Jakob Ovrum jakobovrum at gmail.com
Sun May 13 23:35:16 PDT 2012


On Sunday, 13 May 2012 at 17:02:46 UTC, Stewart Gordon wrote:
> On 13/05/2012 17:41, Alex Rønne Petersen wrote:
> <snip>
>> I agree with everything but toString(). I'm afraid that 
>> forcing toString() to be const
>> will have harm flexibility severely. Can't we do better, 
>> somehow?
>
> How exactly?
>
> If you're talking about memoization, it ought to be possible to 
> make use of std.functional.memoize to implement it.
>
> Otherwise, using toString to change the state of an object is 
> bending semantics.  If you want a method to generate a string 
> representation of an object in a way that might do this, then 
> create your own method to do it.
>
> Stewart.

How about logically constant opEquals, toString etc? Currently, 
this is perfectly possible by just *not using const*. Logical 
constancy goes beyond memoization.

For example, take this function:

http://jakobovrum.github.com/LuaD/luad.base.html#LuaObject.opEquals

It cannot be const because Lua instances are state machines.
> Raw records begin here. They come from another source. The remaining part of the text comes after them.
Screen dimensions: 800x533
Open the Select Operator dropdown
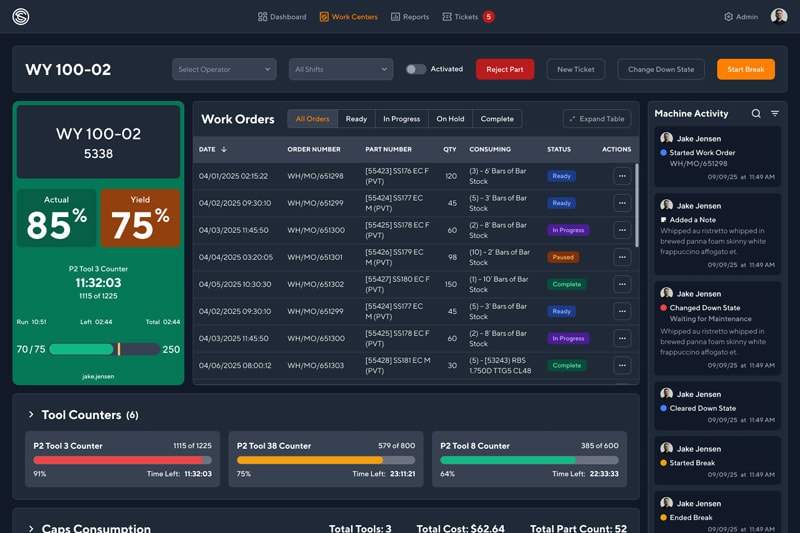point(223,70)
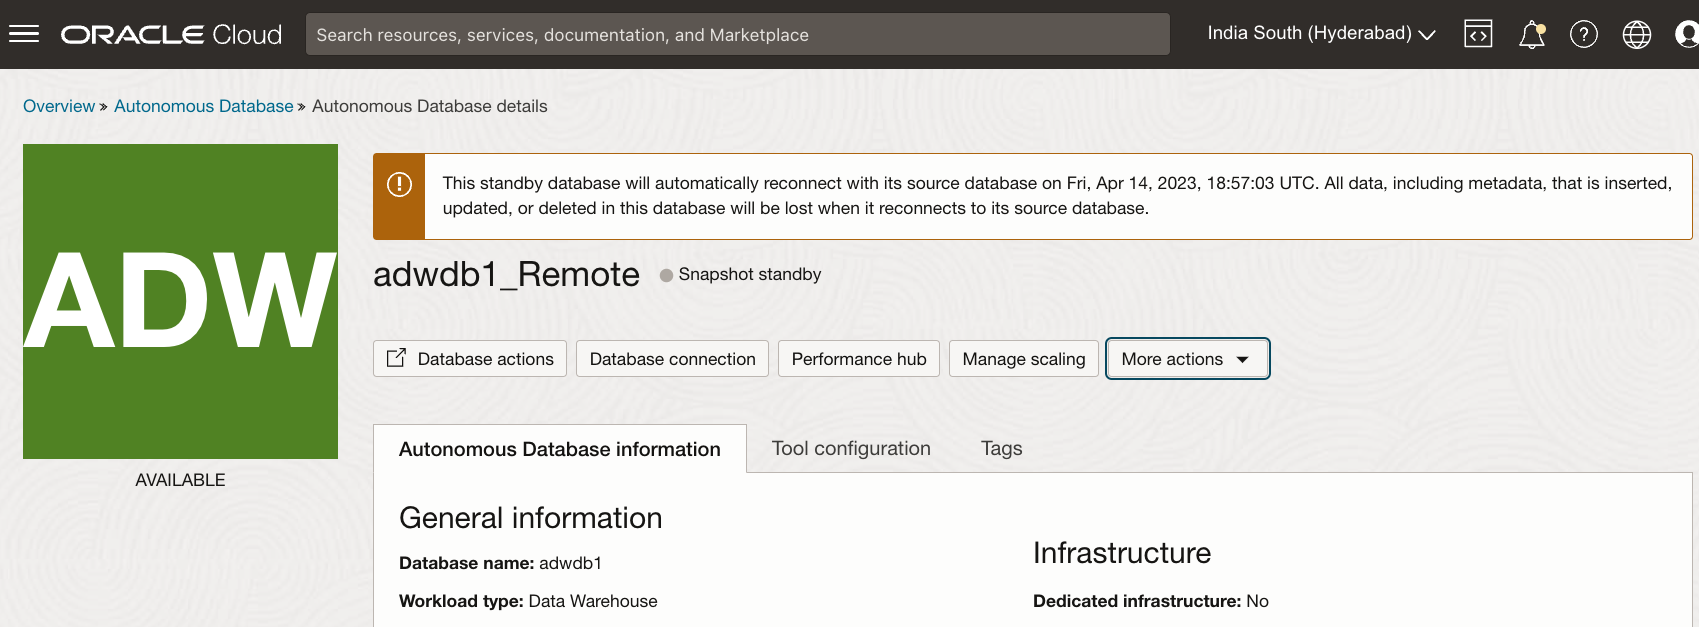This screenshot has width=1699, height=627.
Task: Click the Database actions button
Action: 470,359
The 
function pushes the this-object to the Lua stack, then it pushes 
the object to compare to, then it uses a Lua API comparison 
function which pops the two objects and pushes the comparison 
result. The result is then popped off the stack and returned as a 
boolean.

The function is logically constant, hence it does not use D's 
const, which should be a completely valid choice to make.